The mystery of what happened to the three teenagers provides Link with the skeleton of a plot, but she is almost palpably uninterested in solving it. Link, a MacArthur “genius” grant recipient and Pulitzer finalist for her short stories, seems to be most invested in atmosphere and character work, and she’s developed an ideal showcase for both skills with her setting for The Book of Love: the small town of Lovesend.

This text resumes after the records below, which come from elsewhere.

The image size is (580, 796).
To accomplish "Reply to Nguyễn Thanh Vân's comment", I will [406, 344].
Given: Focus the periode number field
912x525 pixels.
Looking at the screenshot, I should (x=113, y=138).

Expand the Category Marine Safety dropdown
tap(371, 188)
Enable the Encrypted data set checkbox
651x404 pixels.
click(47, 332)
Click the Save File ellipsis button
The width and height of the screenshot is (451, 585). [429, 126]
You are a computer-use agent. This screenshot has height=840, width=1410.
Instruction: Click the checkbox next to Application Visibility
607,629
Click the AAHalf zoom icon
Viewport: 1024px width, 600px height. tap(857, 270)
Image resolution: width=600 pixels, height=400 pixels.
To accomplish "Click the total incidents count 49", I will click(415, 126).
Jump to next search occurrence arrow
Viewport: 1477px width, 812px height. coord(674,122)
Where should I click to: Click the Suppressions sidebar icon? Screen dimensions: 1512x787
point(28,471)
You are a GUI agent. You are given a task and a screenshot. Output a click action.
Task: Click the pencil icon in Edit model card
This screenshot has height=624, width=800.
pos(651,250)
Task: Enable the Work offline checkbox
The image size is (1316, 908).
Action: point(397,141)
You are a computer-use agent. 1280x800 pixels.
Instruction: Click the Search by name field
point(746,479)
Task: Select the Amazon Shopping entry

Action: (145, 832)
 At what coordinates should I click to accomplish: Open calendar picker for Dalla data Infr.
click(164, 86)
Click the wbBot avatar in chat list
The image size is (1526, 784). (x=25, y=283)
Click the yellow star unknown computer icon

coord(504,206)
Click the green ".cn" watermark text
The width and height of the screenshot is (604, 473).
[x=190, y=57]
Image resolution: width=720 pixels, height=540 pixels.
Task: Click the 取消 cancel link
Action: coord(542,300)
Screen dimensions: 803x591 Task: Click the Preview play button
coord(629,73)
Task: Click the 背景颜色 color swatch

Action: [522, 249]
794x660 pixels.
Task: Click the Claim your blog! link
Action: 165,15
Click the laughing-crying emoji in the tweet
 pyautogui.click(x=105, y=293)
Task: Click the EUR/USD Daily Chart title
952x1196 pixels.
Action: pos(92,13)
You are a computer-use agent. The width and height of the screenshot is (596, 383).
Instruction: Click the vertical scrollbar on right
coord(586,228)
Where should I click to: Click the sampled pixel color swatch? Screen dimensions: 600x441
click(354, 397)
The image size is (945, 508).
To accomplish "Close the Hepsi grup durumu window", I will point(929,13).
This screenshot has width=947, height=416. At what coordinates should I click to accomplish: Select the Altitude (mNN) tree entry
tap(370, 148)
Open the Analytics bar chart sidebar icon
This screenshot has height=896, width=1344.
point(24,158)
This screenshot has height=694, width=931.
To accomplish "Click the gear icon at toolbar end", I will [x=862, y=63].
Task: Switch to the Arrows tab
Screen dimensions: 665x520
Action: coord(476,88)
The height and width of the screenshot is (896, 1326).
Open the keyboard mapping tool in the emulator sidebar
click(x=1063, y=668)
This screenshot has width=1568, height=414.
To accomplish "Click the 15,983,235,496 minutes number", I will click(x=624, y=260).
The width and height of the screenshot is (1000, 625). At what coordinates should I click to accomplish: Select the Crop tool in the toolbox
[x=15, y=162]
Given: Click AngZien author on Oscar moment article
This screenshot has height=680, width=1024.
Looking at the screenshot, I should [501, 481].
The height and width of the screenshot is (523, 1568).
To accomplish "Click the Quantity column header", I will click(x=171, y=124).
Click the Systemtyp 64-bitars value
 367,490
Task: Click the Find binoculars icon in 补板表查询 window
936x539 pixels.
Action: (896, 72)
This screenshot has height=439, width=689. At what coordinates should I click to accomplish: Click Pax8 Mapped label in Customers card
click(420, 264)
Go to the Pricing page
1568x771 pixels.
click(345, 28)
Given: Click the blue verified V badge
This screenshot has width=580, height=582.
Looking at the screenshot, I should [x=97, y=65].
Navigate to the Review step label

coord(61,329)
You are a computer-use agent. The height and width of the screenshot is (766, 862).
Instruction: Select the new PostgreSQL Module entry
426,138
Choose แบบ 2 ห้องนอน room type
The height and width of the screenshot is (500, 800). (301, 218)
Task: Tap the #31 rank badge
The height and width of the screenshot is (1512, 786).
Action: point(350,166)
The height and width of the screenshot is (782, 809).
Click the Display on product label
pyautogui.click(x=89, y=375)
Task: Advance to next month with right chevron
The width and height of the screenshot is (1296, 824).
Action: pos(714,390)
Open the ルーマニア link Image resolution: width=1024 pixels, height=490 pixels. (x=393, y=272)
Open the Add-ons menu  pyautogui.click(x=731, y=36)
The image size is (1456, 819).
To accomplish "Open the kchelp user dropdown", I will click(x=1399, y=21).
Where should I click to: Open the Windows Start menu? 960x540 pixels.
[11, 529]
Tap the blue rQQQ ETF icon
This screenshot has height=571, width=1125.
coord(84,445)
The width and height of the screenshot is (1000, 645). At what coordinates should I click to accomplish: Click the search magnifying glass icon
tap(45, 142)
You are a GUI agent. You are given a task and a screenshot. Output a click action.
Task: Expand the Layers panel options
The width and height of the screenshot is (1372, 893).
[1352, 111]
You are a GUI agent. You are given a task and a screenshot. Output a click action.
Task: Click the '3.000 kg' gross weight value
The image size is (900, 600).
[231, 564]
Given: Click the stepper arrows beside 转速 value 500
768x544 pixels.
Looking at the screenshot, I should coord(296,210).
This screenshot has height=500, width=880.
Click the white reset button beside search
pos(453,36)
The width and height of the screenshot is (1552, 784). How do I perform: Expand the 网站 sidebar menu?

Lovesend is a seaside town in Massachusetts. The local club is built out of a plane hangar on the cliffs made iconic for its indoor carousel; the food is mediocre. The coffee shop is called What Hast Thou Ground, and its owner has a policy of cultivating good coffee and a bad atmosphere so people don’t linger too long. Music always seems to be playing somewhere, as though Lovesend is Prospero’s Island. The place is already a little strange, a little unearthly, long before magic arrives.

After that, statues start climbing off their plinths and walking around and people start climbing onto the plinths and turning into statues. There’s a boy who turns into moths and seagulls. There’s a cat who, grooming itself, begins to swallow its leg, and then keeps going, swallowing its whole body until it has swallowed even its smile, “rosy wet gullet snapping together like a fanged coin purse,” a kind of nightmarishly fleshy Cheshire Cat.

As wonders and horrors fight their way across the page, Link moves from character to character. Each chapter of this novel is given an almost biblical “book of” title — The Book of Laura, the Book of Susannah, the Book of Lovesend. The bulk of the novel is given over to the book of the main characters, but Link periodically turns the pages to the books of some of the other citizens of Lovesend, like a man who’s been turned into a tiger or a teen lesbian on whom Laura is madly crushing.

Most beautiful and effective of all is The Book of Maryanne, Mo’s grandmother, a rushing kaleidoscope of a chapter that follows Maryanne throughout her life. We see her early career as a Black romance novelist writing white heroines under a pen name, her successes and her failures, the loss of her daughter and the arrival of Mo. “Time,” thinks Maryanne, “is a row of small and hateful stitches.”

It’s hard not to think, looking at The Book of Maryanne, of a very brief and strange and beautiful short story, the kind at which Link excels. She’s been writing for decades now, but The Book of Love is her first novel. Chapters like The Book of Maryanne make me wonder if The Book of Love would not have felt a little more beautiful and more magical as a novel in stories rather than the sprawling 625-page saga Link has delivered us. Occasionally, you feel a little stab of discomfort with the form as you go.

This is a slow-moving book. It takes 89 pages for Mo, Laura, and Daniel to make their way through their first night back from the dead, and 125 pages after that for a single character to discover any answers about the central mysteries. Then that character promptly gets their memory magically revised, a move Link repeats so often that it starts to feel almost comical.

At times the slow place works as a way of exploring this richly textured small town, these deeply realized love stories. At other times it feels willfully slow, information withheld for no reason until it becomes time for exposition to be dumped inelegantly onto the page. For a writer of Link’s gifts, such clumsiness is jarring. If you’re new to Link’s work, it might be worth checking out her intricate and twisting short stories, a form over which she has full mastery, before you come to this odd novel.

Nonetheless, Link’s gifts are fairly extraordinary on their own. If The Book of Love is flawed, it’s also something strange and beautiful and shimmering.